Dieter Felix Gerhardt (born 1 November 1935) is a former commodore in the South African Navy and commander of the strategic Simon's Town naval dockyard. He was arrested by the FBI in New York City in 1983 following information obtained from a Soviet defector. He was convicted of high treason as a spy for the Soviets for a period of twenty years in South Africa together with his second wife, Ruth, who had acted as his courier. Both were released prior to the change of government following the 1994 general election.

Contents

Early life and education

Gerhardt was born on 1 November 1935, [2] in Berlin, Nazi Germany.

Military training

Gerhardt joined the South African Navy after his father successfully persuaded naval chief Hugo Biermann to take the troubled teenager under his wing to try to instill discipline in him; [3] he graduated from the Naval Academy in Saldanha Bay in 1956, winning the Sword of Honour. [4] [5] In 1962, he attended a Royal Navy mine school in Portsmouth and completed the parachute training course at RAF Abingdon. After his training in Britain, he was seconded to the Royal Navy. [6] He started his spying career in his late twenties, [3] while still a junior naval officer, by offering his services to the South African Communist Party. Bram Fischer referred him to the Soviet embassy in London, [7] where the "walk-in" was recruited into the GRU, the Soviet military intelligence branch, and instructed to continue his career in the South African military. [3]

Spy activities

As part of his service in the Royal Navy, he trained at HMS Collingwood and served on HMS Tenby, and passed classified information about the weapons systems there to the Soviets. [5] Among the systems he compromised through these activities were the SeaCat and Sea Sparrow missiles. [8] He was also responsible for passing the first intelligence information about the French Exocet missile to the Soviets. [9] British journalist and security services specialist Chapman Pincher maintained that, while in London in the late 1960s, Gerhardt was able to interview Royal Navy Polaris submarine crews for potential candidates that the Soviets could approach. [10] It was also during this time that he met his first wife, British-born Janet Coggin, whom he married in 1958.[ citation needed ]

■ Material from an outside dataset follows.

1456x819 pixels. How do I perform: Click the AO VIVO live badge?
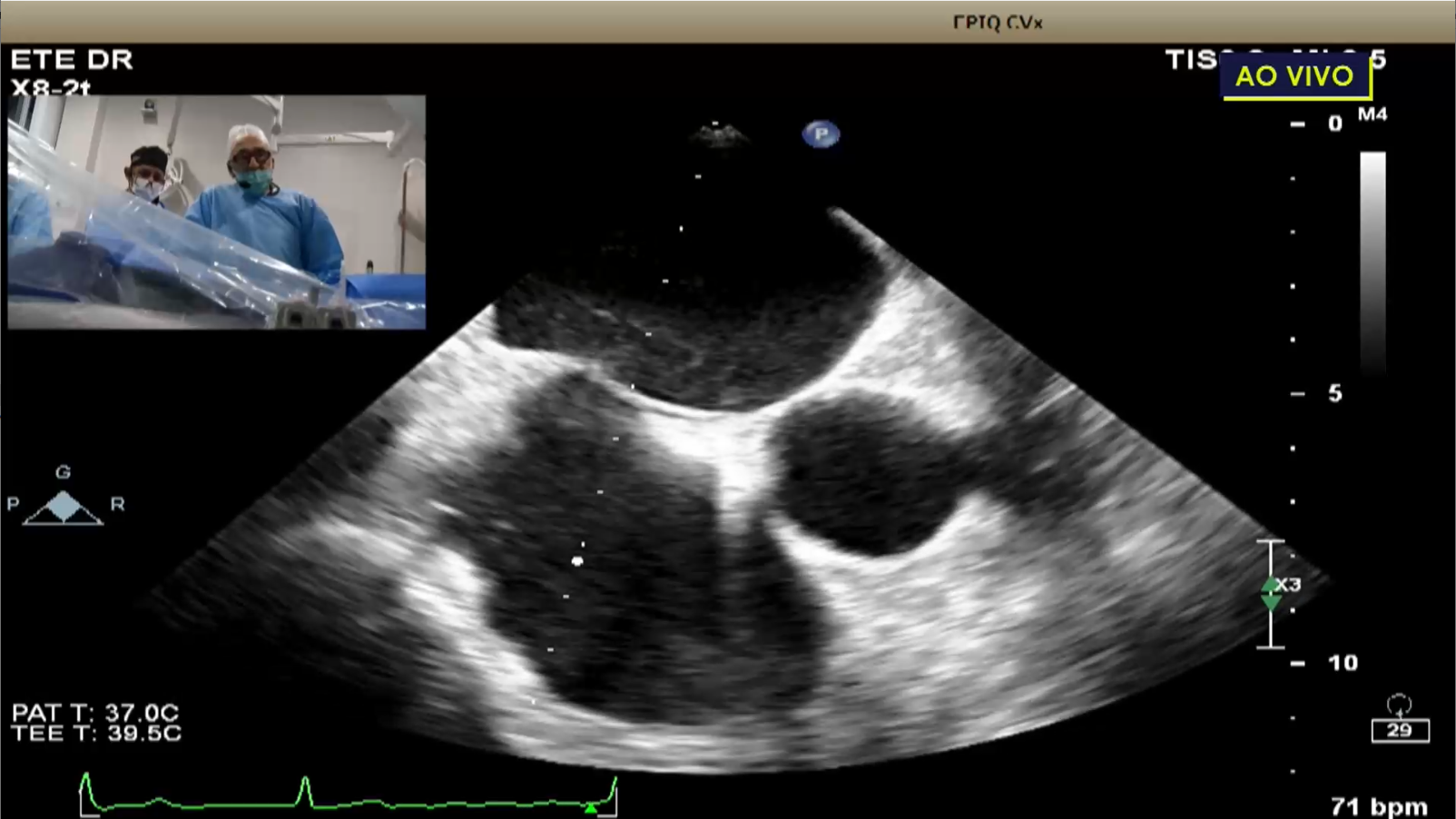pyautogui.click(x=1295, y=76)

Coggin says she became aware of her husband's Cold War spying activities eight years later in 1966, [11] [12] [ page needed ] but chose not to turn him in, fearing that he would be executed, leaving her children fatherless. She says Gerhardt eventually gave her an ultimatum to become a spy too, which she declined, forcing the couple's separation. She divorced him in 1966 and moved to Ireland with her children, claiming that she lived in constant fear of the Soviet security services. [11] She subsequently published a book in 1999 about her experiences called The Spy's Wife. [12]

In 1973, Gerhardt married his second wife, Ruth Johr, a Swiss citizen who author Chapman Pincher claims was already a spy for the German Democratic Republic. [13] [ page needed ] According to Gerhardt, he recruited her shortly after they were married. [14] She travelled to Moscow to undergo training. [7]

Simon's Town naval base in 2006 Simonstown Harbour 15 Jan 2006.JPG
Simon's Town naval base in 2006

Gerhardt rose through the ranks of the naval establishment as his career progressed. Upon his return from training in the United Kingdom in the early 1970s, he served as the naval liaison officer with the defence company that subsequently become Armscor. [15] From 1972–1978, he was appointed as a senior staff officer to the Chief of the SADF in Pretoria. [16] In this position he was able to access South African Army and Air Force secrets and plans regarding the South African Border War. He claims direct involvement in aspects of Israeli and South Africa's military cooperation, using this position in 1975 to pass Israeli secrets to the Soviets, [17] [18] including details of the purchase of Jericho missiles from Israel. [5]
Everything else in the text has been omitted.